# [Listed records]
= = = = = = =

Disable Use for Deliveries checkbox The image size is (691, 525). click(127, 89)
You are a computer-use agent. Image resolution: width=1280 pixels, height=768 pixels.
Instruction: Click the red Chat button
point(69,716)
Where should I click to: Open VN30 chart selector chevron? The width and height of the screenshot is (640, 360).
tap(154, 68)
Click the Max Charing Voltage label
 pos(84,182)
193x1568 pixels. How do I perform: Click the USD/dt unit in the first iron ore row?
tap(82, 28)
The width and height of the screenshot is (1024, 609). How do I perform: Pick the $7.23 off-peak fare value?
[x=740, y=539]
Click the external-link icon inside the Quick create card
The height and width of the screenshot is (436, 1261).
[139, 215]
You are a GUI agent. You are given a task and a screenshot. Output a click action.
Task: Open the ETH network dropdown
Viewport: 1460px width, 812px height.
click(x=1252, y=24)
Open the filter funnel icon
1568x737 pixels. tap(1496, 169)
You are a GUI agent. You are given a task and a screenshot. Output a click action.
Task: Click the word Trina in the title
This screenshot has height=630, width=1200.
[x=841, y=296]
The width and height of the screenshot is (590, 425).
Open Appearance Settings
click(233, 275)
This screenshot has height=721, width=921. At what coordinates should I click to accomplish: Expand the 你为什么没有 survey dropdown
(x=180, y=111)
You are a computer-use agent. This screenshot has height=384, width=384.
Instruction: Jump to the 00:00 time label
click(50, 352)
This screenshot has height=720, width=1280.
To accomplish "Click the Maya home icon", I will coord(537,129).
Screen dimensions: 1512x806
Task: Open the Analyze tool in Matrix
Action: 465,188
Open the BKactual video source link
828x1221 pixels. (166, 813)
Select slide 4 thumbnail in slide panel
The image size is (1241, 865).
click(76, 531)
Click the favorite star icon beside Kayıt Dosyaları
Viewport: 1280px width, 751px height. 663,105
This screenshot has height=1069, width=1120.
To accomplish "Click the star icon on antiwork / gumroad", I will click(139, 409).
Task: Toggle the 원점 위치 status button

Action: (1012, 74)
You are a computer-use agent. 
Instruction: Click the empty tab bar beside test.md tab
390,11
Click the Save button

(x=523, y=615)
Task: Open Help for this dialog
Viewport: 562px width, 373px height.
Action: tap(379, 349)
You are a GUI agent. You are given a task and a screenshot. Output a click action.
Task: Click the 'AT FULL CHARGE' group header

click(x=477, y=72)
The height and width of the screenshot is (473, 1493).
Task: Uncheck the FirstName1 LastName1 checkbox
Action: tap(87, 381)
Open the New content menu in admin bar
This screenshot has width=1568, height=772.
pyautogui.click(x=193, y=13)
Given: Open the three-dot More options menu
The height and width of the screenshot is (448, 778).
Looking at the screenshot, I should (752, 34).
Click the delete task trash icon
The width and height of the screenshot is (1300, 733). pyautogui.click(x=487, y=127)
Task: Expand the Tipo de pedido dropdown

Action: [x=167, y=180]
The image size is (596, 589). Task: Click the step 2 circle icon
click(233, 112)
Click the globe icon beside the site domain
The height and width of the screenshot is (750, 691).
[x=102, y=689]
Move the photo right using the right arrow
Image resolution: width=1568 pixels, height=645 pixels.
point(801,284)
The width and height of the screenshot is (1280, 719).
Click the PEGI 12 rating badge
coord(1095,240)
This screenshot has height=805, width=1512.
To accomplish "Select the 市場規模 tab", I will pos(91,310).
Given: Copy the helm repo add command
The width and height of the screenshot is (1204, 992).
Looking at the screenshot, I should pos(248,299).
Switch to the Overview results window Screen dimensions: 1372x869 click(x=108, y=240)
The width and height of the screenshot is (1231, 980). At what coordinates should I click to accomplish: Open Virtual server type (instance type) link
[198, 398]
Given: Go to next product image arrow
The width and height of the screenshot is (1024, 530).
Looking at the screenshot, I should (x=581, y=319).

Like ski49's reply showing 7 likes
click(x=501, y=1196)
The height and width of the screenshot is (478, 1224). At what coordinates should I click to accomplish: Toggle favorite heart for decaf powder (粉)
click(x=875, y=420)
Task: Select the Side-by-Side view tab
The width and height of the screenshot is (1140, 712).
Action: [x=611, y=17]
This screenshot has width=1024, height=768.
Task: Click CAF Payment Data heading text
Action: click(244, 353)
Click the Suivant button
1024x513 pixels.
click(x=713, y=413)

= = = = = = =

Taking the line with "This screenshot has height=720, width=1280." as the first and the line with "Open the New content menu in admin bar" as the last, retype that stretch of the data above exactly, with no other lines.

This screenshot has height=720, width=1280.
To accomplish "Click the Maya home icon", I will coord(537,129).
Screen dimensions: 1512x806
Task: Open the Analyze tool in Matrix
Action: 465,188
Open the BKactual video source link
828x1221 pixels. (166, 813)
Select slide 4 thumbnail in slide panel
The image size is (1241, 865).
click(76, 531)
Click the favorite star icon beside Kayıt Dosyaları
Viewport: 1280px width, 751px height. 663,105
This screenshot has height=1069, width=1120.
To accomplish "Click the star icon on antiwork / gumroad", I will click(139, 409).
Task: Toggle the 원점 위치 status button

Action: (1012, 74)
You are a computer-use agent. 
Instruction: Click the empty tab bar beside test.md tab
390,11
Click the Save button

(x=523, y=615)
Task: Open Help for this dialog
Viewport: 562px width, 373px height.
Action: tap(379, 349)
You are a GUI agent. You are given a task and a screenshot. Output a click action.
Task: Click the 'AT FULL CHARGE' group header

click(x=477, y=72)
The height and width of the screenshot is (473, 1493).
Task: Uncheck the FirstName1 LastName1 checkbox
Action: tap(87, 381)
Open the New content menu in admin bar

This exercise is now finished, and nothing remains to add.